In Lansing, Swope predicts 40,000 voters will cast absentee ballots, nearly four times as many as 2016. Delta Township is expecting a similar surge after more than 8,000 voters cast absentee ballots in the August primary, twice as many as usual, according to Clark.
Absentee ballot requests are rolling in and “more come every day,” she said. “There’s going to be big turnout – big.”
An extra day to open envelopes could also minimize crowding at the absent voter counting board in Lansing, said Swope, who told Bridge he used more than 40 workers to count the 18,000 absentee ballots cast by local voters in the August primary.
“To do four times that amount? I don’t really have a lot more space to put people,” Swope said. “We’re going to be increasing the risk [for COVID transmission.] We’re going to want to keep that spacing.”

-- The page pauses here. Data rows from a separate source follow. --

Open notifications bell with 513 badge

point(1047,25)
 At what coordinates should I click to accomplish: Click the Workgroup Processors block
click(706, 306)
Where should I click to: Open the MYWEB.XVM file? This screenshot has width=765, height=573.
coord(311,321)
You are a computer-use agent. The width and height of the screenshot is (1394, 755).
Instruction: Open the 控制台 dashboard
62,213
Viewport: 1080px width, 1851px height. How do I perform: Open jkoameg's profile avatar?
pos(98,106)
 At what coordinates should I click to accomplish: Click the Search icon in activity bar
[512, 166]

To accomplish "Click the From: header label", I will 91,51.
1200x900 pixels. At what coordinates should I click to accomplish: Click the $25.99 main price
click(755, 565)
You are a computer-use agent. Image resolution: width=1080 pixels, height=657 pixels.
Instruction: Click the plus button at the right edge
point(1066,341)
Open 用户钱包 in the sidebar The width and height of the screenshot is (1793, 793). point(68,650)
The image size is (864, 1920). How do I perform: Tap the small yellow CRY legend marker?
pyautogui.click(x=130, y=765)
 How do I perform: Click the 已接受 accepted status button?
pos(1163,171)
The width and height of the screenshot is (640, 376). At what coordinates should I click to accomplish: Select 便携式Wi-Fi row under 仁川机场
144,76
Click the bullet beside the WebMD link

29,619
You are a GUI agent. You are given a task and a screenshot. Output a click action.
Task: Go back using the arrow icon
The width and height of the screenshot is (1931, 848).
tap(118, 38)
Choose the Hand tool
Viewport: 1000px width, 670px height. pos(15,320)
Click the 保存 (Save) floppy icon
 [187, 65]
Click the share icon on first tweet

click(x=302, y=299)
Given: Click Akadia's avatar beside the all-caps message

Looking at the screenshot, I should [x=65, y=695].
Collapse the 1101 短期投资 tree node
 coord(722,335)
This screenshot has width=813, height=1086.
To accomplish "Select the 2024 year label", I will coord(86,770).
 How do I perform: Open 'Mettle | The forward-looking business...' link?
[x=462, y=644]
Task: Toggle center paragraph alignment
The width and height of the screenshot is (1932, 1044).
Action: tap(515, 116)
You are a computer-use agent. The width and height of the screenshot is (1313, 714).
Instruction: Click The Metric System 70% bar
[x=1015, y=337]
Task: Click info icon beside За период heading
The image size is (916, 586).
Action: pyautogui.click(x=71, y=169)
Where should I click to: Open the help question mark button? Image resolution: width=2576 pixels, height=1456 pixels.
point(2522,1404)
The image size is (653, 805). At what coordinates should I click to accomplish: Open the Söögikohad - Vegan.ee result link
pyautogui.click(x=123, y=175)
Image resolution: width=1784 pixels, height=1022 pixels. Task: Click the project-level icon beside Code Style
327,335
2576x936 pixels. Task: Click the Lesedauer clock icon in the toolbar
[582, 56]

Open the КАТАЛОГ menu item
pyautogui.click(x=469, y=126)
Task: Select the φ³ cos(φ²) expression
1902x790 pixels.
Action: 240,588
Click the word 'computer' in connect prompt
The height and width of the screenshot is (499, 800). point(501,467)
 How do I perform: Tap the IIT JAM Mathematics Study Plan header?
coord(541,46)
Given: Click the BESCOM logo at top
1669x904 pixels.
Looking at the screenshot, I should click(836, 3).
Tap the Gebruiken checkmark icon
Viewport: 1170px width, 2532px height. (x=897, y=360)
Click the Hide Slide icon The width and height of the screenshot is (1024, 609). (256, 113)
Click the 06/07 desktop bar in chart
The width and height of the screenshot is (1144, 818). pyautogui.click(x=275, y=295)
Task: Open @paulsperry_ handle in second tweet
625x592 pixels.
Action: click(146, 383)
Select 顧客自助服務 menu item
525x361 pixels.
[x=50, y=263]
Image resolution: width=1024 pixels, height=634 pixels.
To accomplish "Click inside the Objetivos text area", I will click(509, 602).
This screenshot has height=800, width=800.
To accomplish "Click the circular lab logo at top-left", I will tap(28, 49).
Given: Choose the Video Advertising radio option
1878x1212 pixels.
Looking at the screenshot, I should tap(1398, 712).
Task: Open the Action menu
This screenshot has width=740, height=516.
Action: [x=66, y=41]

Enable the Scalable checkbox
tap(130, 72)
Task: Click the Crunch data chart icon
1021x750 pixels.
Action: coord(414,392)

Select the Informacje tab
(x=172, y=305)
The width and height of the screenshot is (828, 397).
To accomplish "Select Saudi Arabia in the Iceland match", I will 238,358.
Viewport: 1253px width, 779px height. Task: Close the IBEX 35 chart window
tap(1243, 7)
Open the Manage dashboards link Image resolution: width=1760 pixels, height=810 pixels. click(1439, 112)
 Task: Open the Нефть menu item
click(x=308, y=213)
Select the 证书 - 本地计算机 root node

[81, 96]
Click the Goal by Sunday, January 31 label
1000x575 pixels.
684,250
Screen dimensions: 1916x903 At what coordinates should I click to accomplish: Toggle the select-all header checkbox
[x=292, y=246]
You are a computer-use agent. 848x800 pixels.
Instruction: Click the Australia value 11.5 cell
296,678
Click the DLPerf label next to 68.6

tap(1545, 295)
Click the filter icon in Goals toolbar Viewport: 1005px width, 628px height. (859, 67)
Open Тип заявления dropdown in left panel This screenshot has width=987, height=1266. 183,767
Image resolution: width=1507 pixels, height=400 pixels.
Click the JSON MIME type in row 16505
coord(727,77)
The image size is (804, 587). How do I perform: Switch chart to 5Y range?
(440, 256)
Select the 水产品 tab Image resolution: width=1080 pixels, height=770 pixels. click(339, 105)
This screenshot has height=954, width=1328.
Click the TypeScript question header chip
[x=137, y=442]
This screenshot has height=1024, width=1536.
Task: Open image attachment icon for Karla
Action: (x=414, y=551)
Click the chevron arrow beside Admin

Because absentee ballots take longer to process, many clerks have had to hire additional staff. Delta Township would normally hire about 12 workers for its absent voter board but will bring on 36 for November, in addition to a handful of regular staffers, according to Clark.
“We pay $12 an hour, so it is more money,” she said. “But elections are very important to the core of what America is, so you just suck it up and get it done, in terms of money.”
With the Legislature moving slowly, Ingham County Clerk Barb Byrum last week asked Gov. Gretchen Whitmer to issue an executive order allowing local officials to pre-process ballots up to 48 hours before an election.
The Senate legislation is “a step in the right direction,” Byrum said Tuesday. “It’s high time the legislators listen to professional election administrators.”